I made my anon account on April 6th. Not long after, I struck up a friendship with two guys (and boy is there a story behind it, but now isn’t that time). One of them was all about that sexting life, the other, who he was best friends with, wasn’t as much. The guy who loved talking about sex though was nearly obsessed with my ass after I told him I planned on losing few pounds over the summer by running with my dog, which they both kindly took as me being morbidly obese, which I am not. Did I play along with him? Yes, mainly to see how it felt. To see how I felt. I didn’t learn a lot about what he was interested in, what his favorite movies were, what music he liked (aside from Birthday by Katy Perry), and so on. He was primarily interested in having sex with me. I later found out he wasn’t the relationship type…which I managed to gather as much for myself going off of our conversations.

But moral of the story, I didn’t feel fulfilled. It felt like there was this large chasm between the two of us filled only with words. Sweet and flattering words, I will admit, but words that, at the core, had no true value to me because they told me absolutely nothing about him. I wanted to know what kept him up at night, what his goals were, any horrific, embarrassing childhood stories (as we all have those, right?), but I didn’t get that. Eventually, our friendship broke off (and for the better, trust me).
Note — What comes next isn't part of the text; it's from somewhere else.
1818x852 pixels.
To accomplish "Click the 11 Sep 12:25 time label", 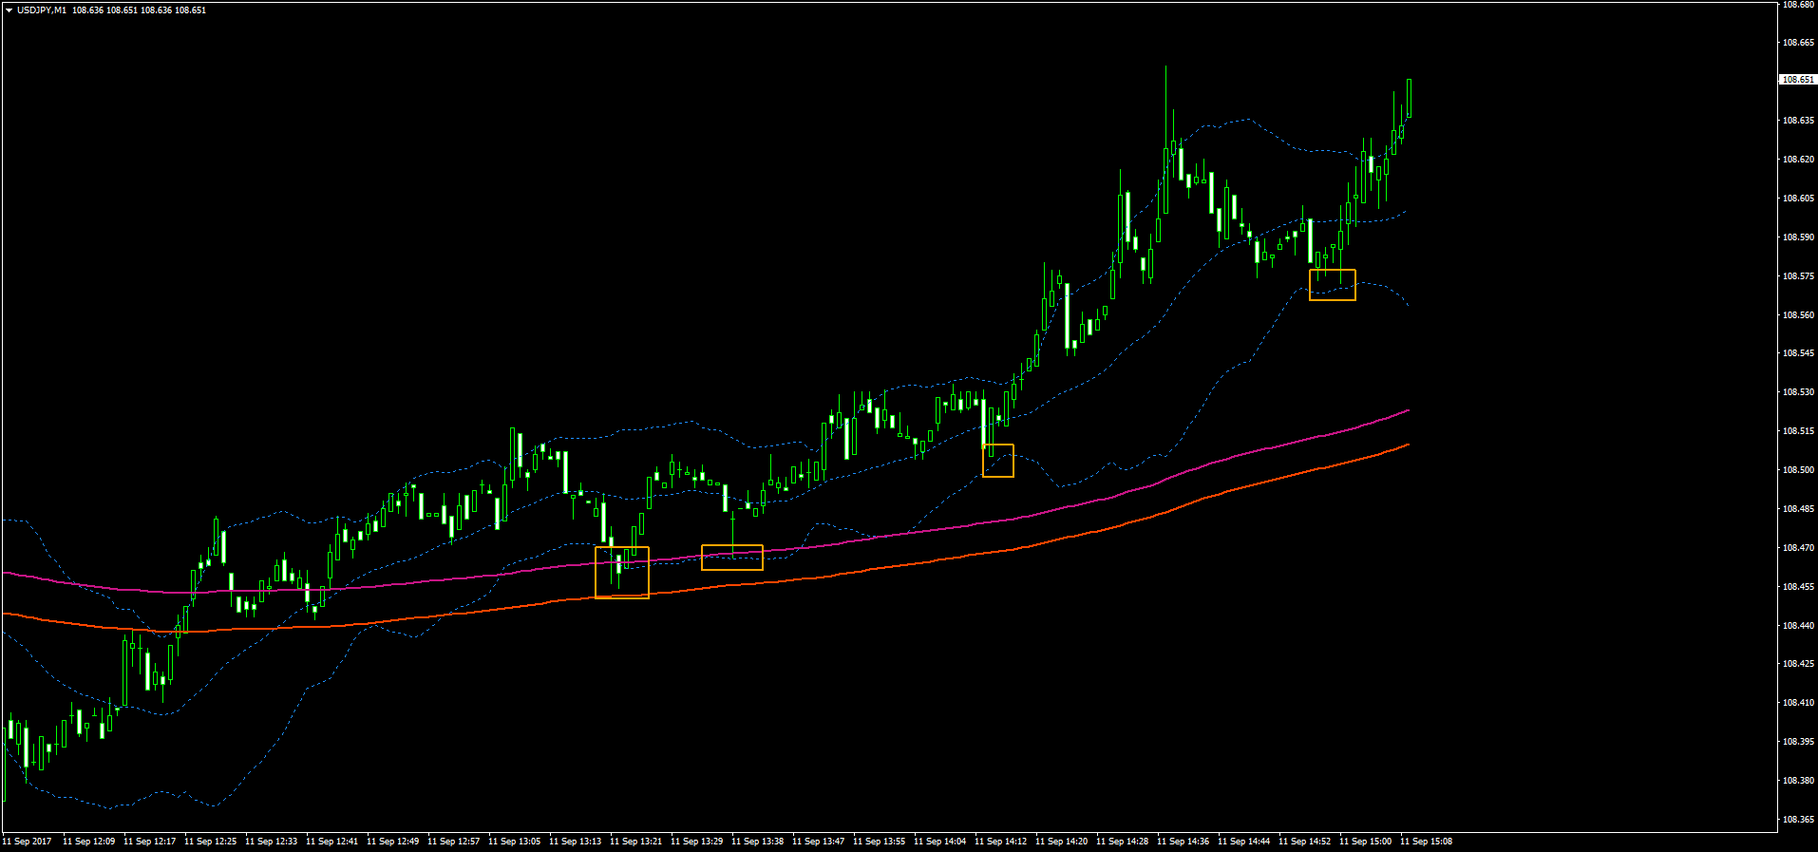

The tough thing about being interested in people is that looks play a huge factor to so many people. And yes, there are plenty of attractive people out there who me, you, anyone would more than love to sleep with. But how deep of a connection can you have with them? Sure, some of them you can. This doesn’t apply to every single one out there. But solely judging someone based on how they look isn’t going to get you extremely far, just the same as if everyone determined your self-worth by how you look.

I believe looks are important to an extent. Taking good care of yourself is vital, and people should see that you sufficiently achieve that. But the most valuable people you can meet, the ones you need to hang onto no matter what, are the ones who don’t care that you’re a 6 out of 10. The only thing they’re concerned about is how much of you they can love personally, friendship, relationship, whatever. You don’t need to look like a model to have friends or a boyfriend, and anyone who can’t look past your physical appearance is not someone you should be very worried about.

Are exotic dates nice? Of course. But don’t let it consume you. Don’t let it become the expectation, but in all likelihood, the chances of t being consistent are not likely unless you happen to fall for a lawyer or something of the sort. And don’t shut someone down right away if they immediately don’t give you what you’re after. Some of the best relationships come to those who are willing to wait out the storm. And anyone who loves you for who you are, as a complete, whole person, is someone you need to hold on to. The more you hang out with someone without any real expectations for how you want things to go, the more you’ll be able to focus on actually enjoying your time with them.

It can be a slow, drawn-out process, but love exists; you have to be determined enough to go search for it or let it come to you. And most of all, you have to be prepared, because you never know who you can fall for.